What are the pros and cons between a machine-room-less (MRL) type elevator and the traditional elevator systems? This is a question we are asked quite often.
A little history
Elevator technology has been in existence long before electricity. The first reference to an elevator is in the works of the Roman architect, who built his first elevator probably in 236 BC. In some literary sources of later historical periods, elevators were mentioned as cabs on a hemp rope and powered by hand or by animals. It is supposed that elevators of this type were installed in the Sinai Monastery of Egypt. It wasn’t until 1852 when Elisha Otis introduced the safety elevator, which prevented the fall of the cab if the cable broke. The design of the Otis safety elevator is somewhat similar to one type still used today. A governor device engages knurled roller(s); locking the elevator to its guides should the elevator descend at excessive speed. He demonstrated it at the New York exposition in the Crystal Palace in a dramatic, death-defying presentation in 1854.
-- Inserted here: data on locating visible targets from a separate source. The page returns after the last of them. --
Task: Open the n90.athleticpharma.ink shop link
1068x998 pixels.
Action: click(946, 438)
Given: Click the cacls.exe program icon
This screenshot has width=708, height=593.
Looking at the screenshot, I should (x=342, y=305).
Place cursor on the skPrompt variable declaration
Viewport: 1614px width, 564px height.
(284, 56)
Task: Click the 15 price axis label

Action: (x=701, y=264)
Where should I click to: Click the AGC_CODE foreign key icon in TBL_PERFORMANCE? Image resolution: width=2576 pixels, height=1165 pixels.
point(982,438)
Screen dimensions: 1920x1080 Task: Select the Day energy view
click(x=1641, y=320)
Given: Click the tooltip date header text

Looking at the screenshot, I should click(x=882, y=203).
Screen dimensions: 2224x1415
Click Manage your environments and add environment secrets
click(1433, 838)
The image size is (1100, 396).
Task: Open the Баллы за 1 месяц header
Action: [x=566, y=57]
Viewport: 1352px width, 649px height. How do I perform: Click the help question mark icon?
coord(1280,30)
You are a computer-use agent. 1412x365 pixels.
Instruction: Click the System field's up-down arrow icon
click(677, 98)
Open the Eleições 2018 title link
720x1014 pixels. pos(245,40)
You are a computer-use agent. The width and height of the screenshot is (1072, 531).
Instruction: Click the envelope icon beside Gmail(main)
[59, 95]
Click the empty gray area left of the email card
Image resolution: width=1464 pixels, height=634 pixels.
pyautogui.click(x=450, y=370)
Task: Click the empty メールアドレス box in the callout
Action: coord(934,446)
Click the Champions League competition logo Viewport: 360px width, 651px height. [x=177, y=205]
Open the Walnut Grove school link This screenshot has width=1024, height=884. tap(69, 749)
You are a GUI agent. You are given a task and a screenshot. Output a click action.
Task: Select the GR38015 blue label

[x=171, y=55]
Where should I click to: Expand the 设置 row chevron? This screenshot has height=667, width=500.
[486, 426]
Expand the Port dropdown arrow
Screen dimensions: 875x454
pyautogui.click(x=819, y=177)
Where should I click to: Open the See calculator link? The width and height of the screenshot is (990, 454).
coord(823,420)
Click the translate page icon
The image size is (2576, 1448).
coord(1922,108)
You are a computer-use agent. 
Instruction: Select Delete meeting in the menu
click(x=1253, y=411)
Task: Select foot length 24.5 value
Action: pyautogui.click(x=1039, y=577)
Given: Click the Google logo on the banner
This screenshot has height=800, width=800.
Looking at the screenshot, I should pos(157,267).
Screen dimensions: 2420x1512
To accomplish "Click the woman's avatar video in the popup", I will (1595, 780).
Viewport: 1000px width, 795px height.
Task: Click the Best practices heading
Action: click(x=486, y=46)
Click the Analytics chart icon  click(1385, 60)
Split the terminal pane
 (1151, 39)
Today, we have 5 different choices when it comes to the type of driving machine and technology behind elevators.
The oldest technology, the winding drum cable, is similar to the old Roman style. A motor drives a rotating drum that winds and unwinds a cable to lift/lower the elevator.
It wasn’t until 1846 when the first water hydraulic elevators were invented. Now the technology has not only evolved to plant based oil, but the in-ground design is seldom used as the technology of hole-less hydraulics and roped hydraulic systems. The roped hydraulic elevator is very popular in residential applications.
The first traction type electric elevator was built by Werner von Siemens in 1880 in Germany. In 1999, the adaptation of this type of elevator technology gave birth to the MRL design. Another adaptation of this is the chain driven type MRL elevator.
In 2000 a vacuum elevator was offered commercially in Argentina.
So, with all of these choices, the question remains, which is the best technology?
Any of the technologies will rate differently from each other when it comes to power consumption. Smooth and quiet ride is another difference that can be measured between the different technologies. The only thing all of the technologies have in common is they all provide an effortless solution to travel vertically between floors of a building.
An important and often overlooked important factor to be considered is how easily the components that control the elevator are to access in the event of failure and ease of servicing.
So let’s discuss the newer MRL technology as compared to the other systems. One extremely important factor is until recently, the national and local building codes did not address elevators without machine rooms. Residential MRL Elevators are still not allowed by the ASME A17 code in the US. MRL elevators have been recognized in the 2005 supplement to the 2004 A17.1 Elevator Code. The controller cabinet is required to be located outside the hoistway space and in a dedicated area. There is a reason behind this as having an elevator “machine” that is not in a “room” makes it very difficult and dangerous to access in the event of malfunction or service.
Let’s now discuss the “room” required for the elevator “machine”. In commercial applications, the use of higher voltage and required dedicated machine room leaves the fact that at least 25 sq. ft. valuable space is needed for the elevator equipment. With overhead machinery and traction elevators (and in some cases even hydraulic) the machine room can simply be located above the elevator hoistway as long as there is proper access to it and enough room for it. In the case of hydraulic elevators, the machine room (or equipment space) can be remotely located as far away as the manufacture of the equipment will allow, sometimes on another floor or other side of the building.
In the case of most residential applications, a dedicated machine room is not required so the elevator equipment can be in the same space as other mechanical equipment such as a furnace or water heater or other mechanical room. In any case, there are electrical and clearance codes that need to be considered in the planning and layout.
Elevator technology is constantly being developed and redesigned. One would ask how long a new technology should be in the market before it is deemed “reliable”.
In conclusion, what is better? Having a quiet, smooth ride with in-accessible machinery or the same smooth and in some cases an even quieter ride with accessible machinery? Think of an automobile in the future being designed “hood-less”.